CONTACT: Steve Tompkins
(617) 961-6650


SHERIFF’S DEPARTMENT AIDS FREEDOM HOUSE RESTORATION


Recently a female crew from the Suffolk County Sheriff’s Department Community Works Program (CWP) provided support to the Freedom House located in Dorchester. The group of women began a project on the second floor of the community center to create several new classrooms. They also removed decades–old carpeting and restored the underlying hardwood floors.

CWP trains inmates in a number of vocations, then sends crews to sites throughout the community to gain work experience while improving the neighborhoods of Suffolk County. Under the supervision of Deputy Sheriffs, CWP crews get a valuable and practical education that can be used to find employment post release, while also contributing to a measure of public restitution. The Sheriff’s Department has under its purview four male crews and one female crew.

Work done by the CWP crew is part of a larger effort to refurbish the Freedom House, which is more than 60 years old, according to Executive Director Ricardo Neal.
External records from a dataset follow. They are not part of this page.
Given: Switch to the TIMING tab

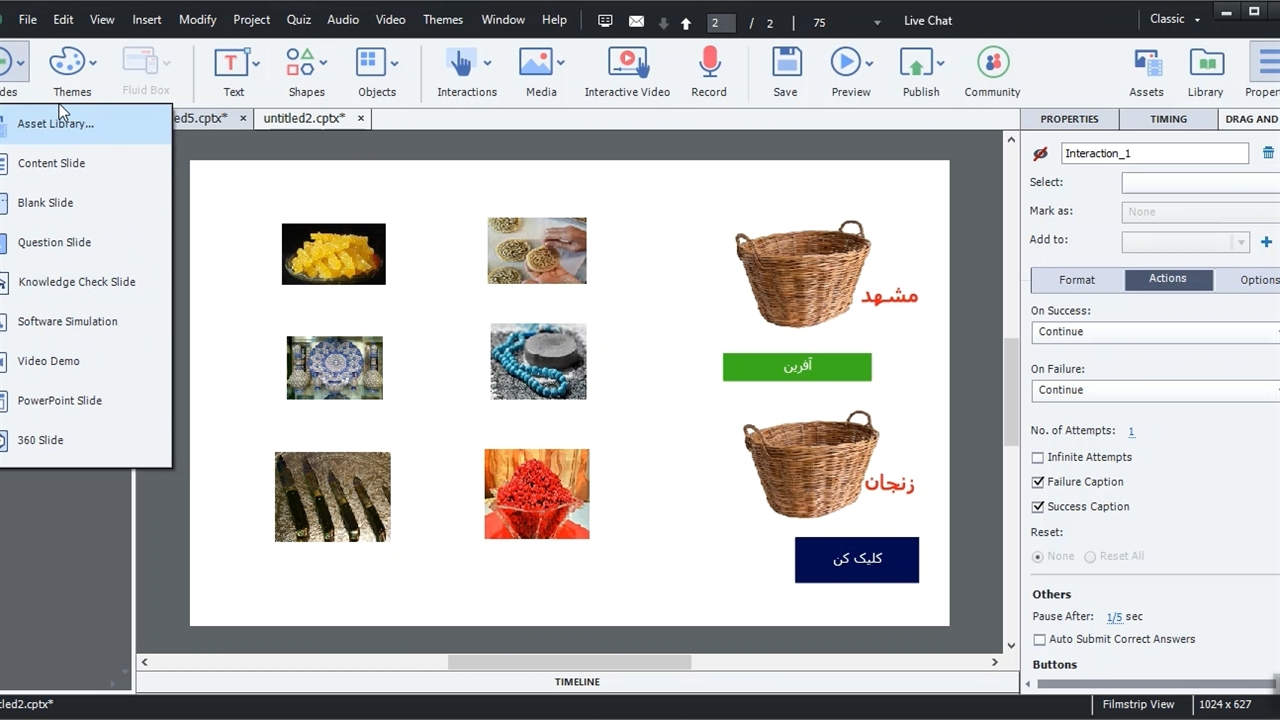Looking at the screenshot, I should tap(1168, 119).
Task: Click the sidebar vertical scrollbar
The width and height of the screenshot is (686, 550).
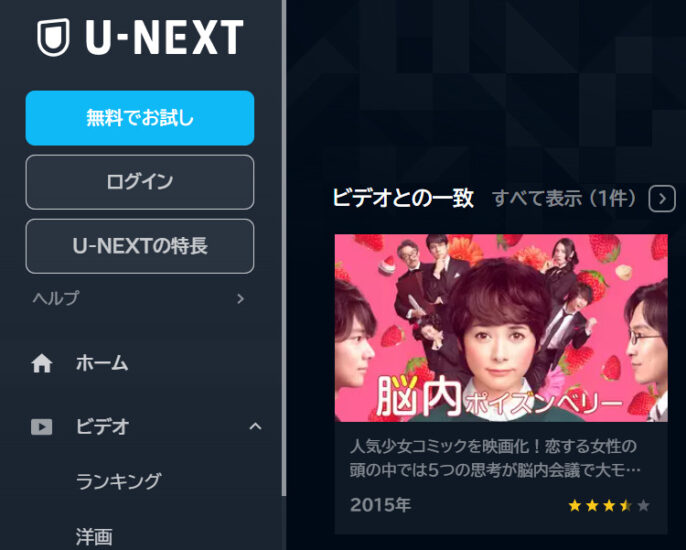Action: [x=284, y=248]
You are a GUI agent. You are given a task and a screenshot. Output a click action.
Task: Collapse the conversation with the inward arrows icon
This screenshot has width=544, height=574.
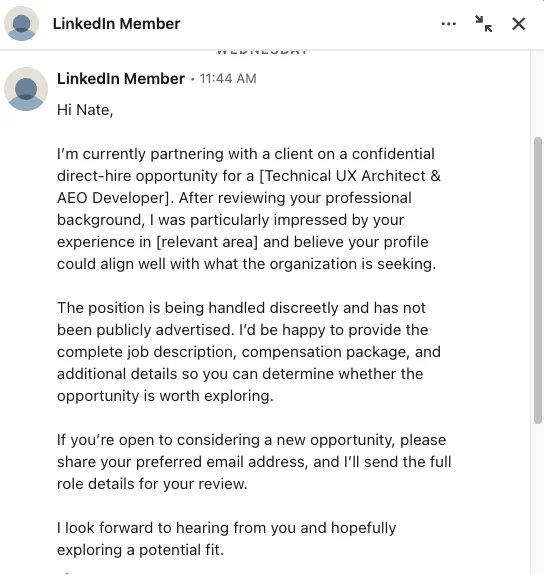[x=484, y=24]
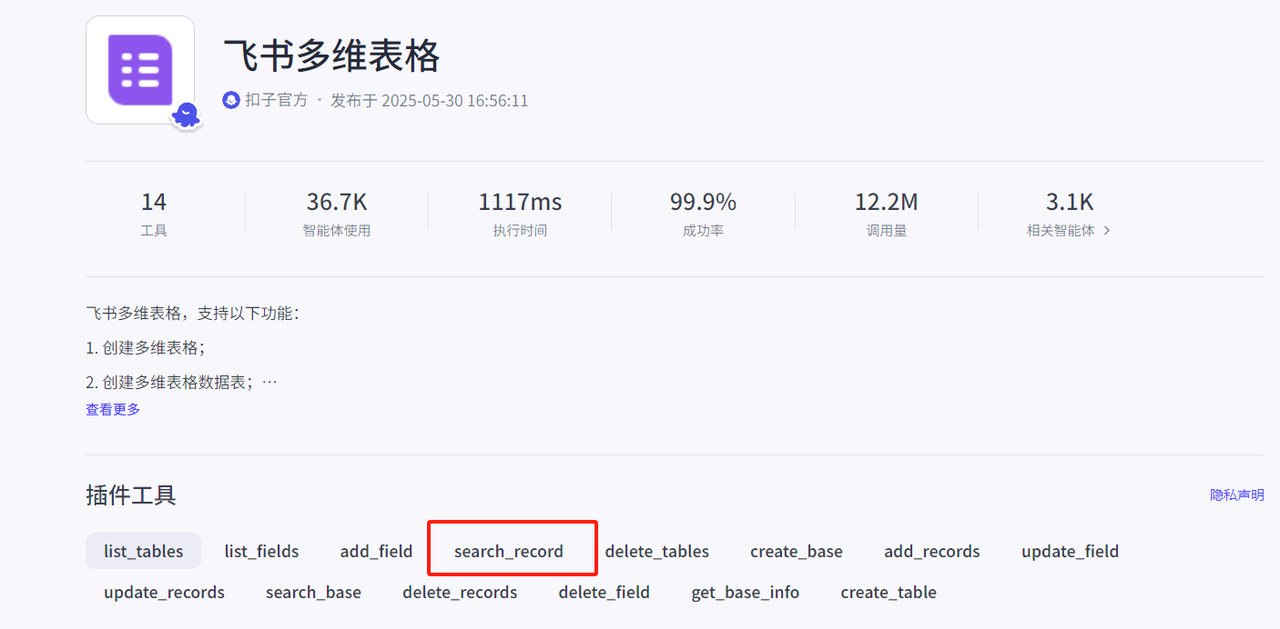1280x629 pixels.
Task: Click the Coze mascot badge icon
Action: (x=186, y=116)
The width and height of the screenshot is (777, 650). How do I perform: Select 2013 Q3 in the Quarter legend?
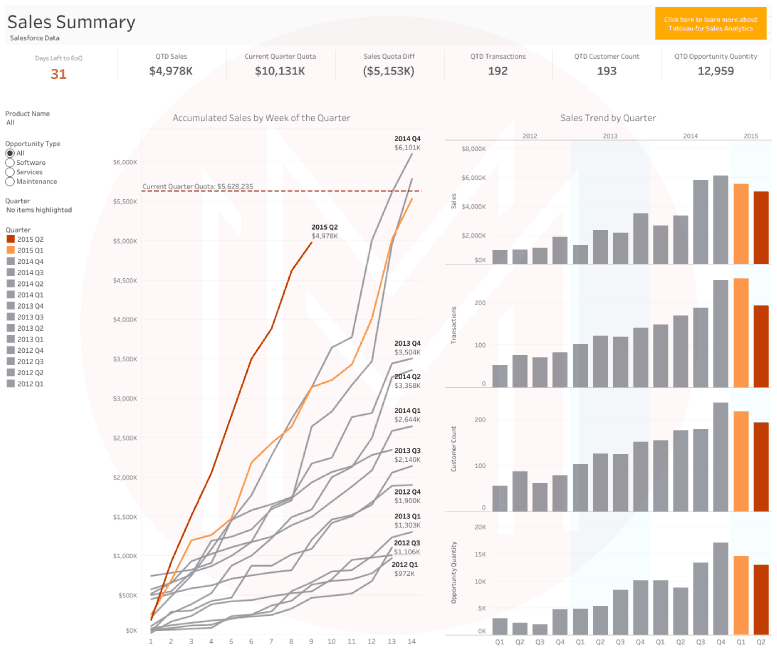pyautogui.click(x=30, y=316)
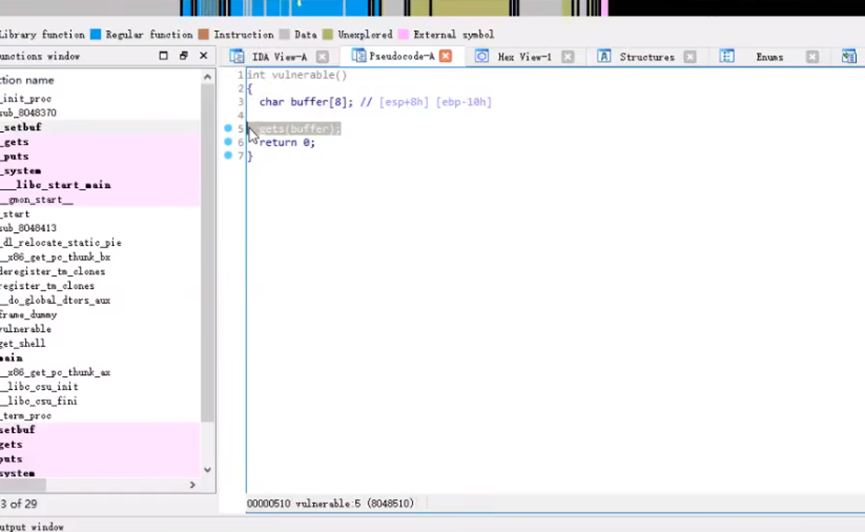
Task: Toggle breakpoint dot on line 7
Action: [x=228, y=156]
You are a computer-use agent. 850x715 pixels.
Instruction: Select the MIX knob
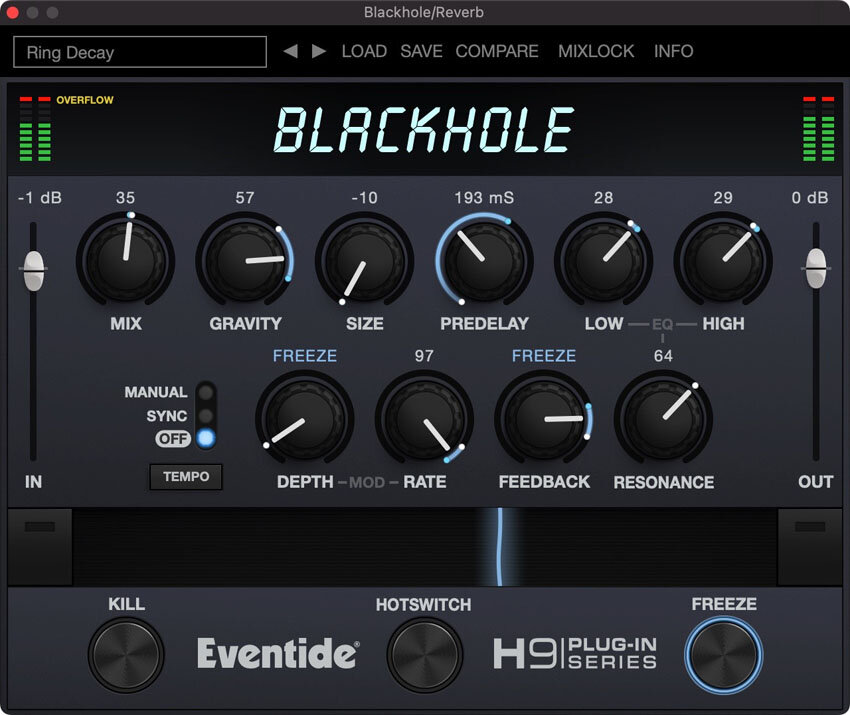[125, 260]
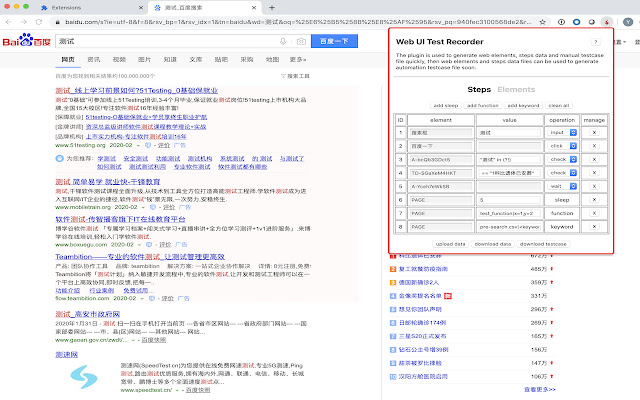
Task: Delete step 1 with its X button
Action: [x=593, y=131]
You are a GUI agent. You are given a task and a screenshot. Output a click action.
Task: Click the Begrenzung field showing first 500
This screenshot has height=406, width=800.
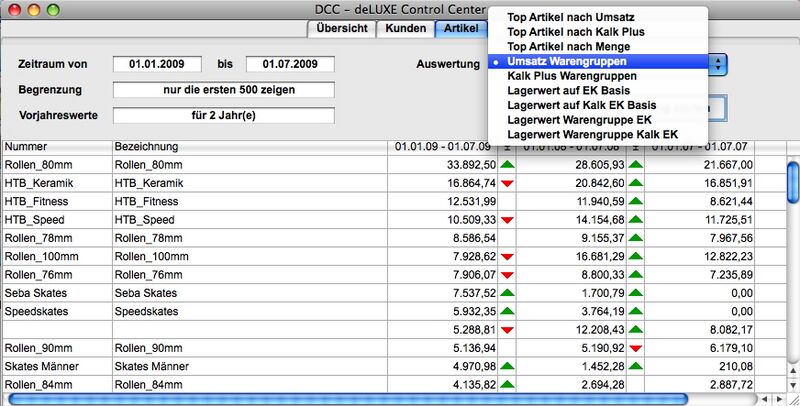[x=224, y=90]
The Freedom House provides social services, such as job training and computer literacy, to the communities of Dorchester, Mattapan, Roxbury, and Jamaica Plain, and does not have adequate funding to complete all the much–needed repairs. The Sheriff’s Department’s support has saved the organization thousands of dollars and plans are underway to send additional CWP crews to the site in the coming months to continue with the refurbishing.

Both the inmates on the crew and their supervising officers, Deputy Robin Garside and Deputy Mike White, impressed staff at the Freedom House.

“Deputies Garside and White had a wonderful rapport with the crew,” said Neal. “They seemed genuinely interested in helping the women learn and acquire new skills,” he added.

Already, with only a portion of the project completed, the improvements have made a dramatic difference at the Freedom House. Several former students have said they wish they were still in programs so they could use the new classrooms, which staff members now refer to as “the executive suites.”

“The work looks beautiful,” said Neal. “The Sheriff’s Department has helped to create a place of learning and the investment has meant a great deal to us.”